» **Task**: Reproduce all of the items below with "computer-use agent" replaced by "desktop automation agent", keeping everything else unchanged and omitting the pictures.

» **Records for processing**:
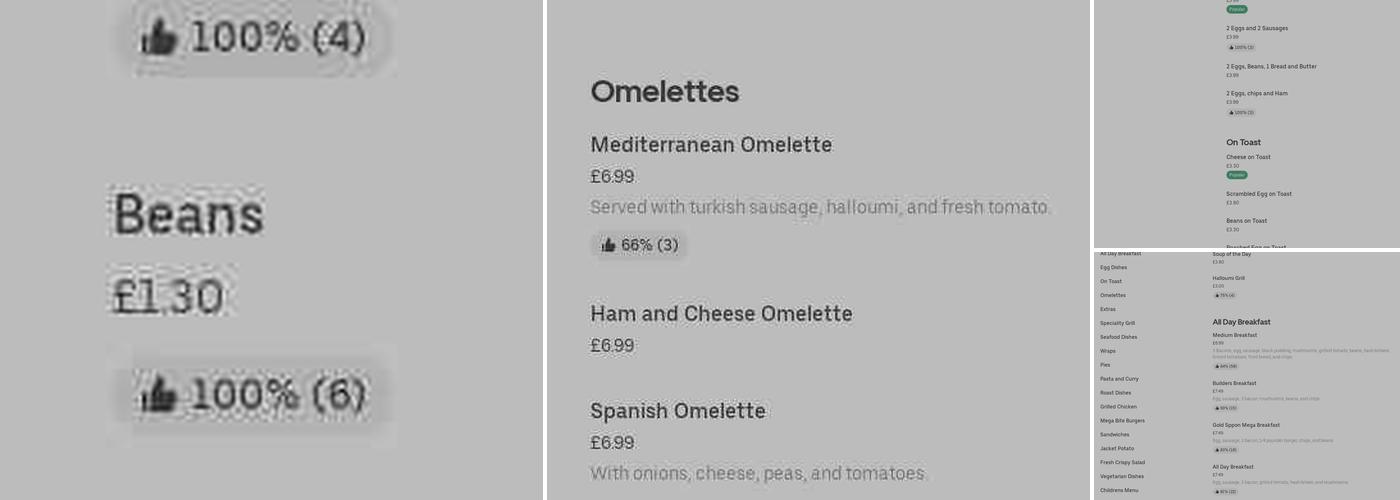Click the rating badge under 2 Eggs, chips and Ham
This screenshot has height=500, width=1400.
[x=1241, y=112]
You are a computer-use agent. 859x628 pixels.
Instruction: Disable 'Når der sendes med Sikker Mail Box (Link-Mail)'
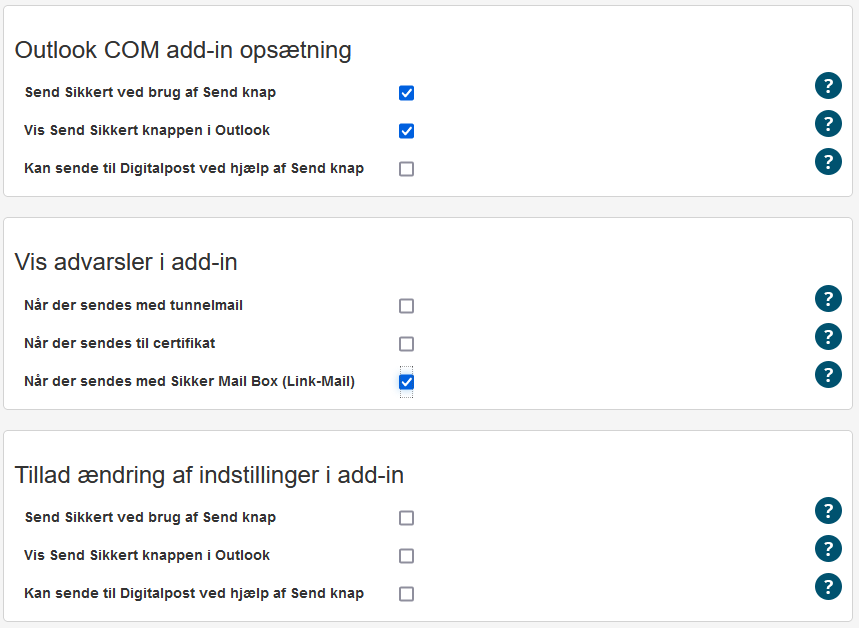(406, 381)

» **Final result**:
Click the rating badge under 2 Eggs, chips and Ham
This screenshot has height=500, width=1400.
[x=1241, y=112]
You are a desktop automation agent. 859x628 pixels.
Instruction: Disable 'Når der sendes med Sikker Mail Box (Link-Mail)'
(406, 381)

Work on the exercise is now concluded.